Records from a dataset
[Start of Attachment]
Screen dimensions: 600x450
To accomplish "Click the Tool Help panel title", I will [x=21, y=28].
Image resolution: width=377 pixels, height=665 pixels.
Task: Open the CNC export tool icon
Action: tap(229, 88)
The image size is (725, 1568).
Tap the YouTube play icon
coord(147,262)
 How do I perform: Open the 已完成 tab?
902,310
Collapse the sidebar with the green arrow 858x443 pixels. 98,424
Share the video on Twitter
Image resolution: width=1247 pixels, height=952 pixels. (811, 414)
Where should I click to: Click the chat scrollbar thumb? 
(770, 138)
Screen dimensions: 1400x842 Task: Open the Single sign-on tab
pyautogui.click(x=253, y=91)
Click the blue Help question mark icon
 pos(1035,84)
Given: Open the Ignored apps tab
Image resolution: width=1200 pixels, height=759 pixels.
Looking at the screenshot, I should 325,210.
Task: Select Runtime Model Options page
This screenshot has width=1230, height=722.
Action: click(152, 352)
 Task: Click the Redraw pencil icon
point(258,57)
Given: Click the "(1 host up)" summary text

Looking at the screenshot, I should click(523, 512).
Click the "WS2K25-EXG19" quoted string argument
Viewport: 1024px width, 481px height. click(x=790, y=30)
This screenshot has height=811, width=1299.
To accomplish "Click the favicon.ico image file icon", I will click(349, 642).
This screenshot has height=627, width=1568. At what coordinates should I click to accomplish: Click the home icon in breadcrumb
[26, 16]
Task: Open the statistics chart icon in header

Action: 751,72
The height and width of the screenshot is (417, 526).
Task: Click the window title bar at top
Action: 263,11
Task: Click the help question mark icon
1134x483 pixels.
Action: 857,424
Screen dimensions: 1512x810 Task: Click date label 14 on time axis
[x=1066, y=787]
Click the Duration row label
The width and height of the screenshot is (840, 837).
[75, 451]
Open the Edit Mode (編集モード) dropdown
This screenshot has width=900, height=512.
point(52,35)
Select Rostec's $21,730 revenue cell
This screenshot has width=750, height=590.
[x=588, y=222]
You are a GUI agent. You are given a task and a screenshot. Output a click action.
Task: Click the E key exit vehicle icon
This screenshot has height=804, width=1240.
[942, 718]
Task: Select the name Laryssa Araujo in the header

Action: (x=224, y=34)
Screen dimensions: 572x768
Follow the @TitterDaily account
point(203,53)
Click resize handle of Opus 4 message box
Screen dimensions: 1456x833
[End of Attachment]
[Exercise goal] The required result is an exact repeat of the records above from the line containing "This screenshot has height=811, width=1299." to their final line.

[Reply to the task]
This screenshot has height=811, width=1299.
To accomplish "Click the favicon.ico image file icon", I will click(349, 642).
This screenshot has height=627, width=1568. At what coordinates should I click to accomplish: Click the home icon in breadcrumb
[26, 16]
Task: Open the statistics chart icon in header

Action: 751,72
The height and width of the screenshot is (417, 526).
Task: Click the window title bar at top
Action: 263,11
Task: Click the help question mark icon
1134x483 pixels.
Action: 857,424
Screen dimensions: 1512x810 Task: Click date label 14 on time axis
[x=1066, y=787]
Click the Duration row label
The width and height of the screenshot is (840, 837).
[75, 451]
Open the Edit Mode (編集モード) dropdown
This screenshot has width=900, height=512.
point(52,35)
Select Rostec's $21,730 revenue cell
This screenshot has width=750, height=590.
[x=588, y=222]
You are a GUI agent. You are given a task and a screenshot. Output a click action.
Task: Click the E key exit vehicle icon
This screenshot has height=804, width=1240.
[942, 718]
Task: Select the name Laryssa Araujo in the header

Action: (x=224, y=34)
Screen dimensions: 572x768
Follow the @TitterDaily account
point(203,53)
Click resize handle of Opus 4 message box
Screen dimensions: 1456x833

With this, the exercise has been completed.